Dear [Kimmie G]:
Thank you for
your interest in employment with [So-and-So Company]. We appreciate the time you spent applying
with us; however, we will not be proceeding with your application at this
time.
Again, thank
you for your time and we wish you the best of luck in your career search.
Sincerely,
The Recruiting Office
Here's my reply:
Thank you for your e-mail.
I appreciate you taking the time to give me an algebra test.
I wonder, do you send out the scores for the exam? I would like to know
how I did on the algebra portion, as I haven't taken an exam like that
in almost 20 years.
Also,
as an editor and writer applying for a writing job at your company, who
may fail in algebra, but excels in editing, writing, spelling,
punctuation and grammar, I can tell you that there is a spelling error
on one of your exam's introductory pages.
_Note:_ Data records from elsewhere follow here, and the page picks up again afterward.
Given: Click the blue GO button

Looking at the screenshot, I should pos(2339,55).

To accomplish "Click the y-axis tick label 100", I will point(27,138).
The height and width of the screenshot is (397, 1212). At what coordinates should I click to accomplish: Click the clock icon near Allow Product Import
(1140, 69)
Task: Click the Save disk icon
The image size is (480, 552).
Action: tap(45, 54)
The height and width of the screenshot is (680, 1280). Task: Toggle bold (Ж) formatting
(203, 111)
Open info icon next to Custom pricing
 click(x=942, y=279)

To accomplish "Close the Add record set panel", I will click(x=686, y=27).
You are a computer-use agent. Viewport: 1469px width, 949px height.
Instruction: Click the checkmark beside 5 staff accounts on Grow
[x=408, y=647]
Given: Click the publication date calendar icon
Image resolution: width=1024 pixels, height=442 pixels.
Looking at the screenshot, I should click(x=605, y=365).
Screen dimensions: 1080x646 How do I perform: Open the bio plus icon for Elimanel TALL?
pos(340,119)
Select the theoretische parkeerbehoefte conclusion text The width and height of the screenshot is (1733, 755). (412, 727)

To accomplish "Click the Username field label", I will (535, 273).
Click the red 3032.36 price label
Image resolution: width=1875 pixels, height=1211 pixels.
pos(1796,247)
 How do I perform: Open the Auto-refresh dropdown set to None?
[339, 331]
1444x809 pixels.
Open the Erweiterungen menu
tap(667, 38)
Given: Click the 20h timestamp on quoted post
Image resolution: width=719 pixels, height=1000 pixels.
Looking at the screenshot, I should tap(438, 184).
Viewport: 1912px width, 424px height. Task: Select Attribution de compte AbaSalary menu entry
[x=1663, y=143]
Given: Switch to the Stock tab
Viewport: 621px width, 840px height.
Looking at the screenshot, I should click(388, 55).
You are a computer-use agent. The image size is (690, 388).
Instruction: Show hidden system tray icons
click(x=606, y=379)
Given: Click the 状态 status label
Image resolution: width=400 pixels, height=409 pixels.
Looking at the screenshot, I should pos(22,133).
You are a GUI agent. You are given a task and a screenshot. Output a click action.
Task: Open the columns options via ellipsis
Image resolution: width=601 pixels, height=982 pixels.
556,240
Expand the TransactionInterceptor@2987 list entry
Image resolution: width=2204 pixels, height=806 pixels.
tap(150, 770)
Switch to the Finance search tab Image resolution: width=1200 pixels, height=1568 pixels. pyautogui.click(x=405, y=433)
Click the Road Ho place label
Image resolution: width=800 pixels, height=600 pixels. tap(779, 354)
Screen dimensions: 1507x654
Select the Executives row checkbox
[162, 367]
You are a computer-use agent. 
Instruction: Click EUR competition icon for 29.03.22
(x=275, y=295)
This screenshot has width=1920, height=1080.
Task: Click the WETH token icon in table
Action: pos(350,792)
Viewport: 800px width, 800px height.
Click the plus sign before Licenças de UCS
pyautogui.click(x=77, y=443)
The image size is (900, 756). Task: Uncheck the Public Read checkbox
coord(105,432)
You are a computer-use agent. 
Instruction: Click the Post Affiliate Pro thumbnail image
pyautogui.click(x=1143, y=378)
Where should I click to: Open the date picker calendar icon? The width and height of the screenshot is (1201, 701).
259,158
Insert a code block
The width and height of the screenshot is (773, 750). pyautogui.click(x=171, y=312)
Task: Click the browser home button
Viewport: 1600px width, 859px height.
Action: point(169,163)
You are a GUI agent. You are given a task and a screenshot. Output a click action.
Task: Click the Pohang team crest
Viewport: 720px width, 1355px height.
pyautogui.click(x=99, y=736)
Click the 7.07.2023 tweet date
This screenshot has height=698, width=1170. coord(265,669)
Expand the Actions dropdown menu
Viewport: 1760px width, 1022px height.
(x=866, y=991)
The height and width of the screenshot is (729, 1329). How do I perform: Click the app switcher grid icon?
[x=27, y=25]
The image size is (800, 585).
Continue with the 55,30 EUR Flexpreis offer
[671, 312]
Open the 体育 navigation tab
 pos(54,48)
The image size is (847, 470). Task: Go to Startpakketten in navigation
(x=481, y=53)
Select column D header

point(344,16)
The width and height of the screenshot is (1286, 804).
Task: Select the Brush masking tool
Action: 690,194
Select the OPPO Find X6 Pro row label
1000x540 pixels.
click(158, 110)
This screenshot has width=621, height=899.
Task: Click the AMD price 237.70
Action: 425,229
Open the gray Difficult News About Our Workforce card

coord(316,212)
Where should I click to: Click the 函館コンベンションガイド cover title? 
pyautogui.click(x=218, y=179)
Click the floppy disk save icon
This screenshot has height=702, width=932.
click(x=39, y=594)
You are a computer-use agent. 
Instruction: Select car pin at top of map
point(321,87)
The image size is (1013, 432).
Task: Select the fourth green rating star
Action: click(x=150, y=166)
Wishing you the best in your search,
[Kimmie G]I know it totally comes off as bitchy, and I won't lie, I like that about it. But I'm pretty pleased with how I worded this. Brian loved it, and has been picking on me about failing in algebra all night. Mom laughed, because really, we both totally saw this coming. And I was able to make Andrea laugh about it, too, which as usual, is one of my goals in life. If you've heard Andrea's laugh, you'd understand why I enjoy so much making her laugh. But my greatest hope for this e-mail is that it gets passed around in the company, and maybe, just maybe, someone will think that an intense algebra exam is not the best way to find a technical writer.